§ DOCUMENT

▼

Students adapt to new phone law

Georgia's 'Hands-Free Driving" legislation went into effect on July 1

Whitney Sikes, left, and Elizabeth Sellers

Gazebo Photo by Caroline Horn and Taylor Swan

Whitney Sikes, left, and Elizabeth Sellers

Every time junior Ellen Adams gets in her car, she worries about the possibility of being pulled over.

She keeps her cell phone far away from her. Even having one in your lap can get you stopped under a  new Georgia law that went into effect on July 1. Georgia is the 19th state to enforce the “Hands-Free Driving” law.

“I always have to make whoever is with me take my phone from my lap and put it away if we see a cop,” Ellen said. “It scares me to even touch my phone at a red light or even sitting in a parking lot.” 

Some students are unfamiliar with the use of bluetooth technology in the car. Junior Sophie Denisar said the new law influenced her to learn how to use her bluetooth.

▲

§ SOURCE DATA

▼

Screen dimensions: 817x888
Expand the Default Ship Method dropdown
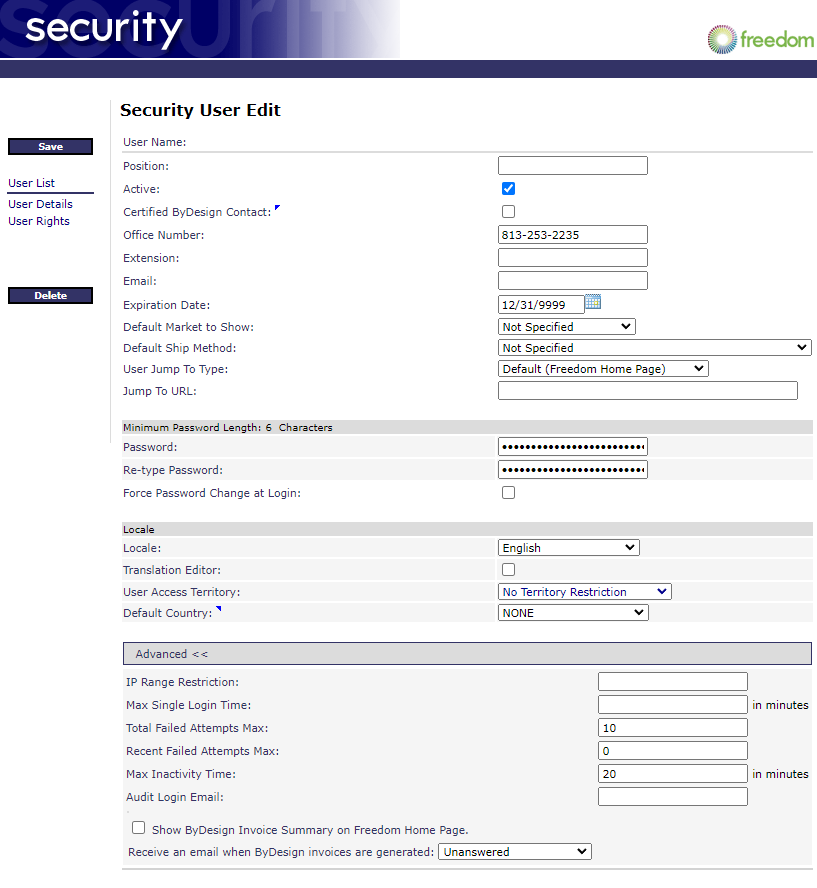click(x=654, y=347)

▲

§ WHAT TO DO
1. According to the article on Georgia's phone law, which number state is Georgia to enforce the "Hands-Free Driving" law?
2. Retype the phone-law article starting with "Every time junior" and going on through "use her bluetooth.".

§ RESPONSES FOR EACH TASK
1. Georgia is the 19th state.

2.
Every time junior Ellen Adams gets in her car, she worries about the possibility of being pulled over.

She keeps her cell phone far away from her. Even having one in your lap can get you stopped under a  new Georgia law that went into effect on July 1. Georgia is the 19th state to enforce the “Hands-Free Driving” law.

“I always have to make whoever is with me take my phone from my lap and put it away if we see a cop,” Ellen said. “It scares me to even touch my phone at a red light or even sitting in a parking lot.” 

Some students are unfamiliar with the use of bluetooth technology in the car. Junior Sophie Denisar said the new law influenced her to learn how to use her bluetooth.